**** Dataset extract
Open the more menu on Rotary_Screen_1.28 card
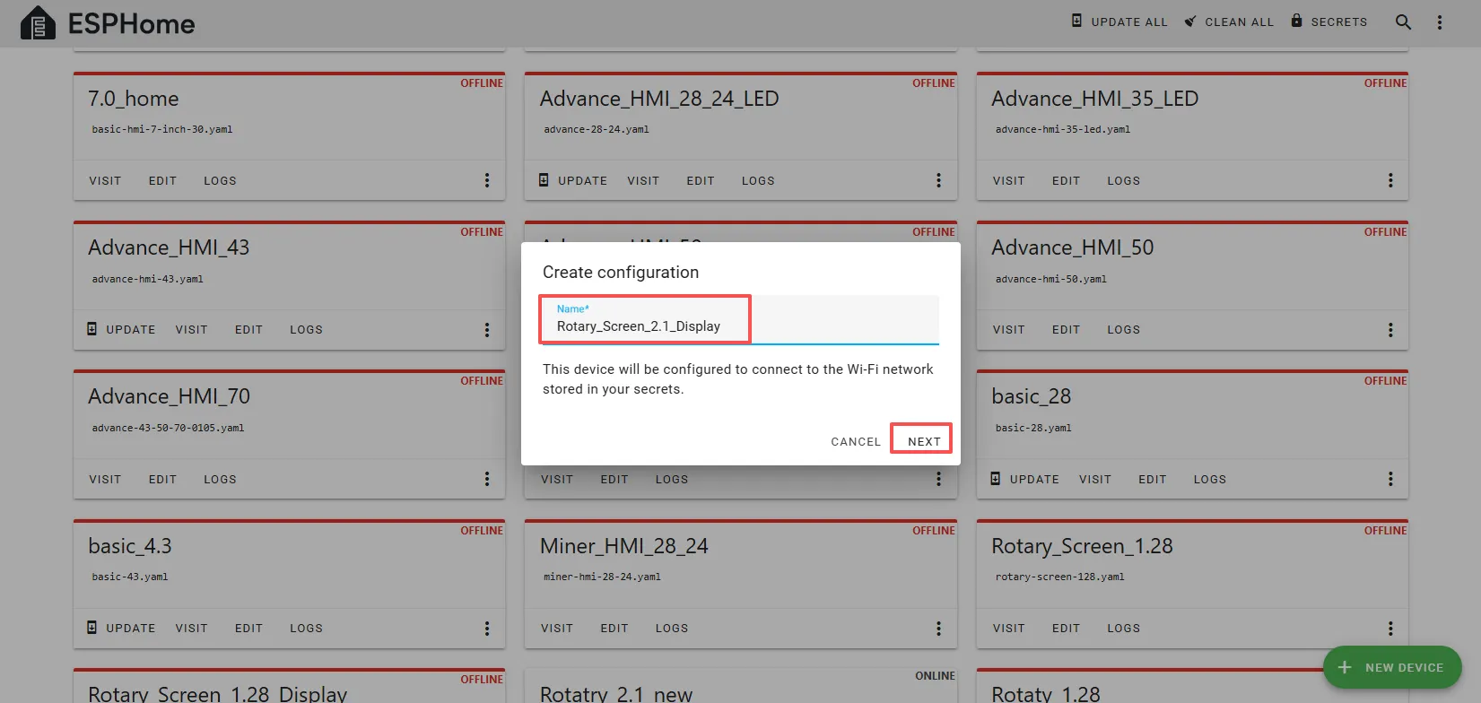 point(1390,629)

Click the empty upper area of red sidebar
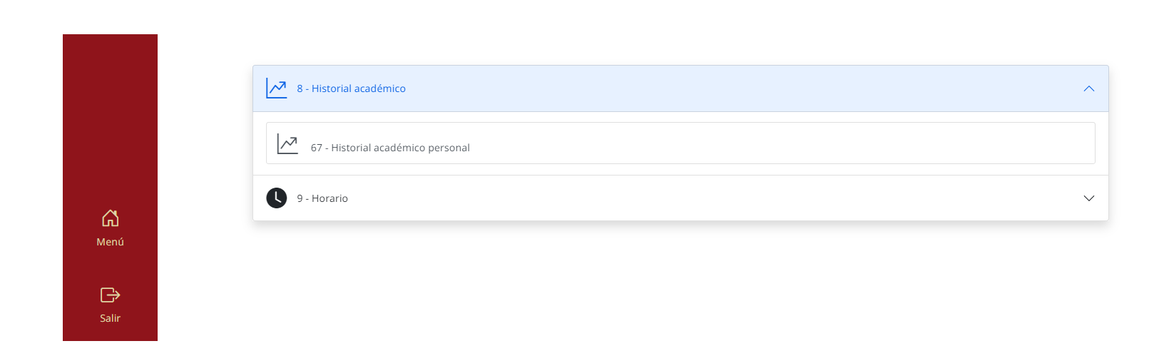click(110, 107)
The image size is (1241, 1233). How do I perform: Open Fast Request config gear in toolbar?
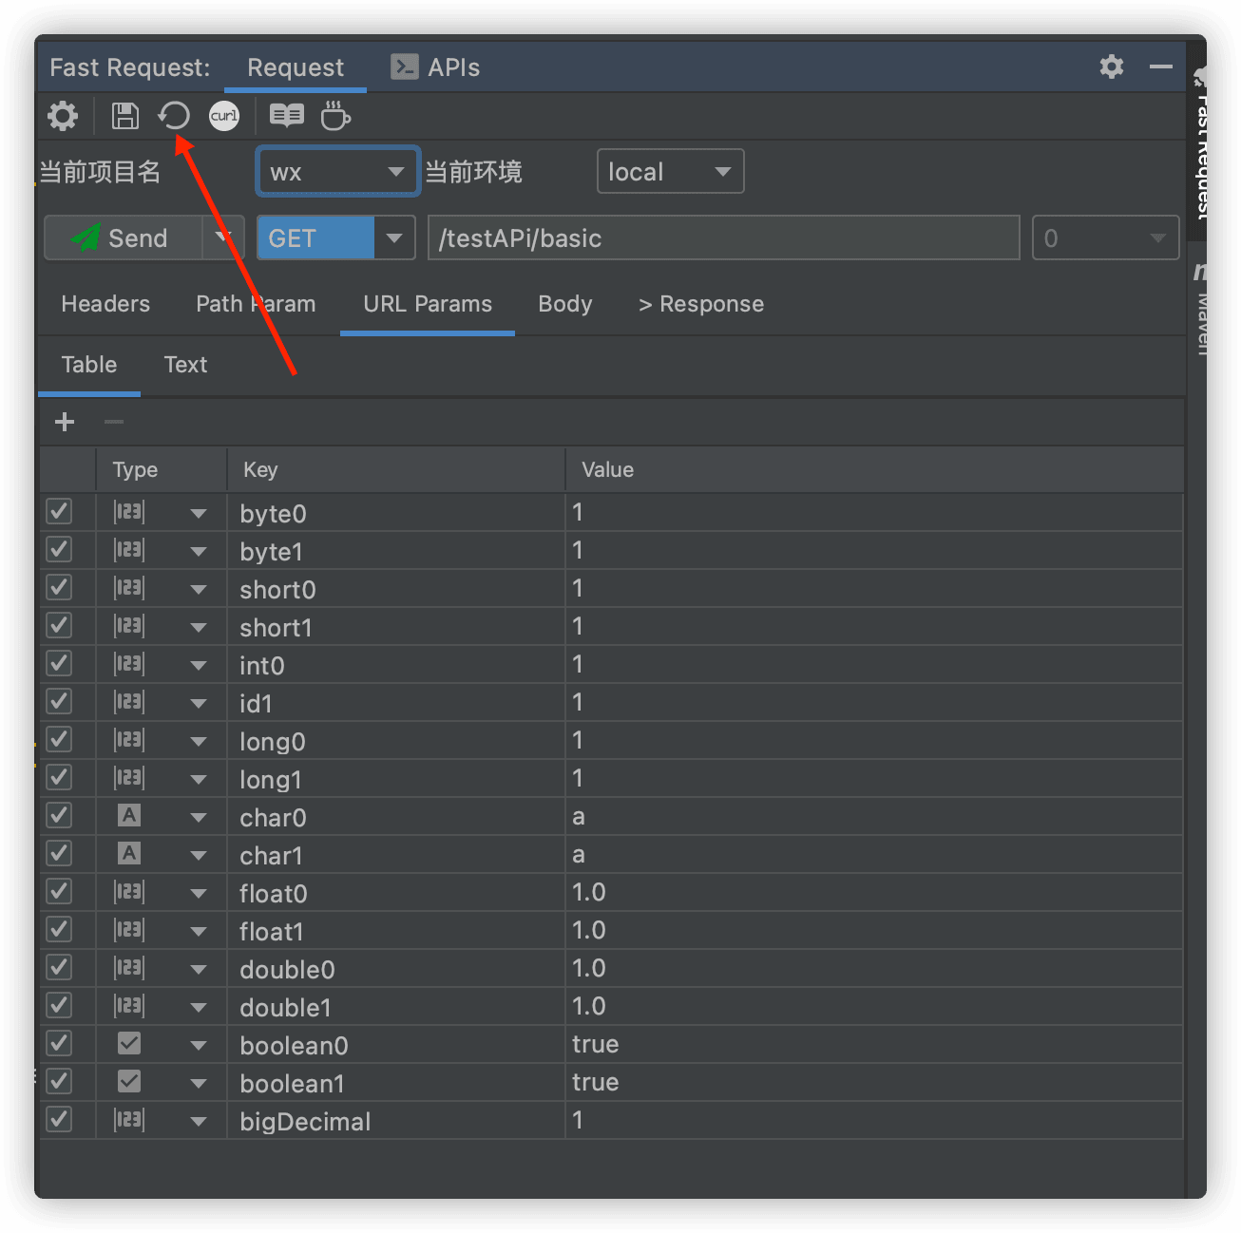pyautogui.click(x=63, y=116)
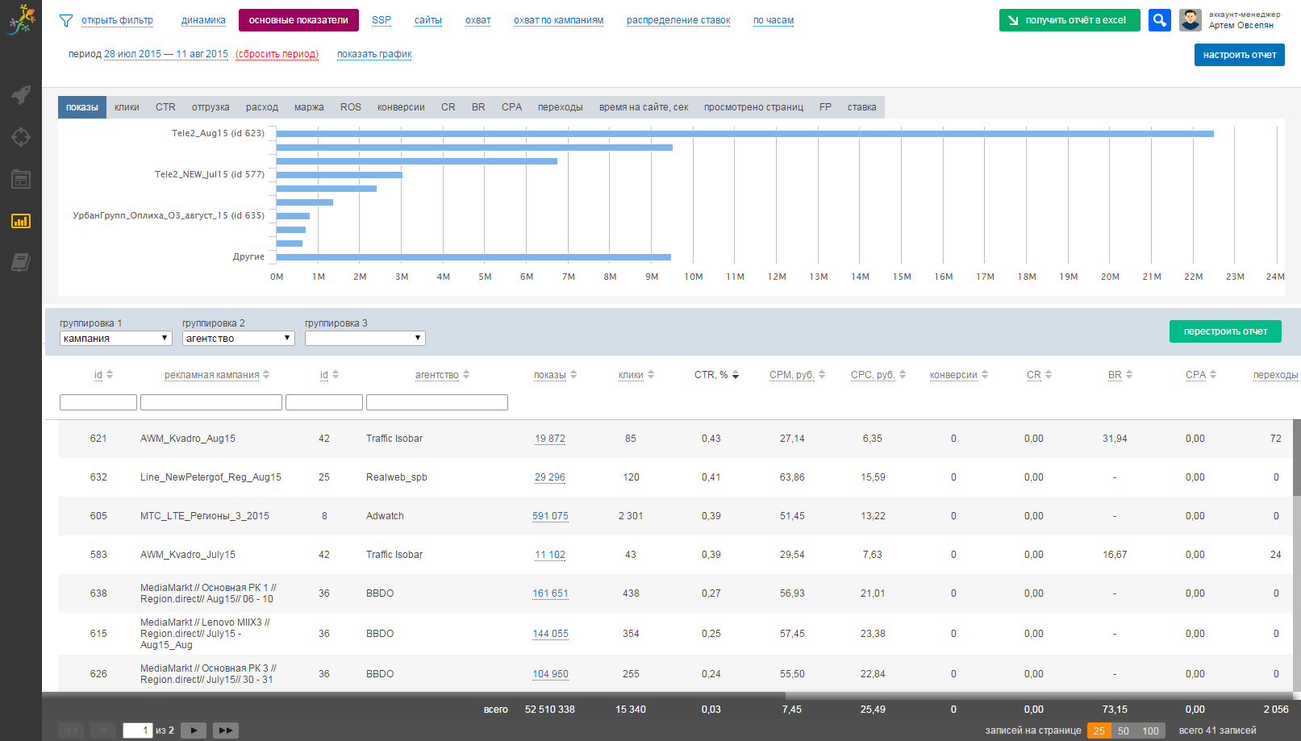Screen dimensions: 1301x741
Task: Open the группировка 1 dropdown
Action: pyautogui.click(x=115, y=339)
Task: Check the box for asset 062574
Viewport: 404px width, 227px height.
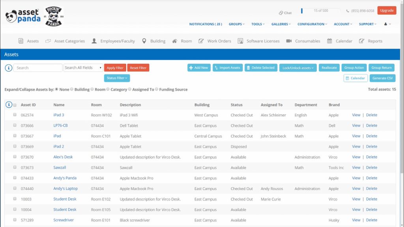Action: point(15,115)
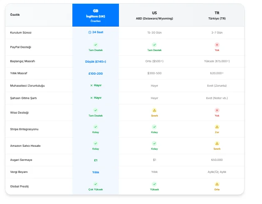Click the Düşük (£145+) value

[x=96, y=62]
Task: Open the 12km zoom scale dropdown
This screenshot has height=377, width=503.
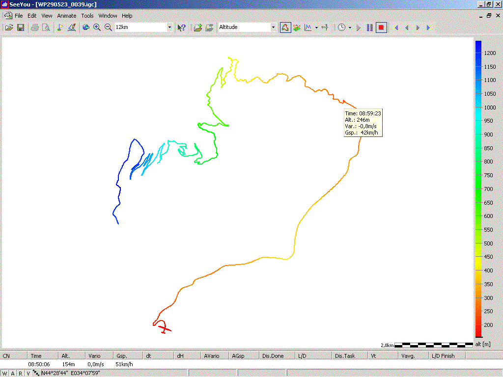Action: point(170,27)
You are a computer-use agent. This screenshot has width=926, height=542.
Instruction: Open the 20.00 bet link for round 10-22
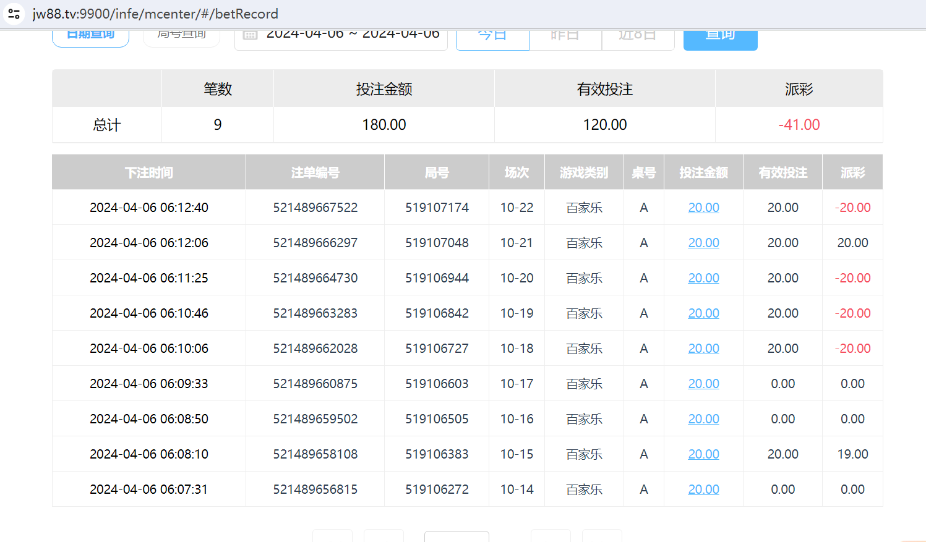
********
Exercise details ▸ Rewrite all of the records above as a JSON list of strings, one string per line, with blank lines left out. Leave the pictures out of your answer.

Expected answer ▸
[
  "Open the more menu on Rotary_Screen_1.28 card",
  " point(1390,629)",
  "Click the empty upper area of red sidebar",
  "click(110, 107)",
  "The image size is (1241, 1233). How do I perform: Open Fast Request config gear in toolbar?",
  "pyautogui.click(x=63, y=116)",
  "Screen dimensions: 1301x741",
  "Task: Open the группировка 1 dropdown",
  "Action: pyautogui.click(x=115, y=339)",
  "Task: Check the box for asset 062574",
  "Viewport: 404px width, 227px height.",
  "Action: point(15,115)",
  "Click the Düşük (£145+) value",
  "[x=96, y=62]",
  "Task: Open the 12km zoom scale dropdown",
  "This screenshot has height=377, width=503.",
  "Action: point(170,27)",
  "You are a computer-use agent. This screenshot has width=926, height=542.",
  "Instruction: Open the 20.00 bet link for round 10-22"
]